The status of the SOWN network is continuously monitored by Icinga. Further details of the status of the servers and Wi-Fi nodes are available on this website. The locations of these nodes are displayed on the SOWN network map.
These monitored to check that they are online and will be described as either UP or DOWN. Servers are broken down into two main categories Production and Development. This is indicated by their colouring on SOWN's network topology.
There are numerous services monitored across all servers. Generally these services should show as OK indicating the server is behaving as expected. There are some generic services monitored across most if not all servers:
- Whether all the directories (and the files they contain) listed in the backup configuration for this host have successfully been backed up the last time the backup process ran. This shows CRITICAL if any file failed to be backed up. As this is a passive check it also shows CRITICAL if a check has not been submitted within 26 hours of the previous check.
- Whether the Cron jobs recorded on the SOWN admin system for this host match the one reported by this host. This reports WARNING when the sets of cron jobs do not match. As it is a passive check it also shows CRITICAL if a check has not been submitted within 125 minutes of the previous check.
- Checks the state of the server via systemd. It will report CRITICAL if the system state is "degraded", as well as a list of failed services. If the state is something other than degraded or running, it will report WARNING.
- For physical servers only, checks if the server's IPMI IP responds to pings.

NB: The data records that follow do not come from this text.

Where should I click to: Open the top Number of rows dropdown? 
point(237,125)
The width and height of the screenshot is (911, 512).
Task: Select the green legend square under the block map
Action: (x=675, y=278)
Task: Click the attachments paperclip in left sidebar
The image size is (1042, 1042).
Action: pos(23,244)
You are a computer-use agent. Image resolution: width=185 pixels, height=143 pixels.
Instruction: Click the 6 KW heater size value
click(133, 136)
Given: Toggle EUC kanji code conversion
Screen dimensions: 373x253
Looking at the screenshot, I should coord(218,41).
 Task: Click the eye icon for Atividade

Note that many of our older servers don't respond to normal ICMP ping, so this instead uses RMCP ping. Returns CRITICAL if the server doesn't respond, based on rmcpping's exit code.
- Whether various binaries on the hosts have been modified from the standard packaged version. If so this is an indication that a server may have been hacked and being used for malicious possesses, (e.g. harvesting passwords). This check reports CRITICAL if any of the binaries are different to what is expected, For less powerful server this is a passive check. In this case it will report as CRITICAL if no check has been submitted in the last 70 minutes.
- Whether the space on a particular disk partition on a host has dropped below a specified threshold. Typically this will report WARNING if there is less than 20% space remaining and CRITICAL if there is less than 10%.
- Whether the DNS forward and reverse records (as reported by SOWN's slave DNS server, Sown-gw match the information stored by Icinga. For servers with SOWN IP addresses and host names it only checks these. It will report CRITICAL if either an expected forward or reverse record is missing. It will report WARNING if the forward and reverse records do not correspond. For servers without SOWN IP addresses it checks all forward and reverses and reports CRITICAL if any are missing. It does not check if forward ad reverse records correspond.
- Whether a list of the packages in stalled on the host have been backed up. As this is a passive check it also shows CRITICAL if a check has not been submitted within 26 hours of the previous check.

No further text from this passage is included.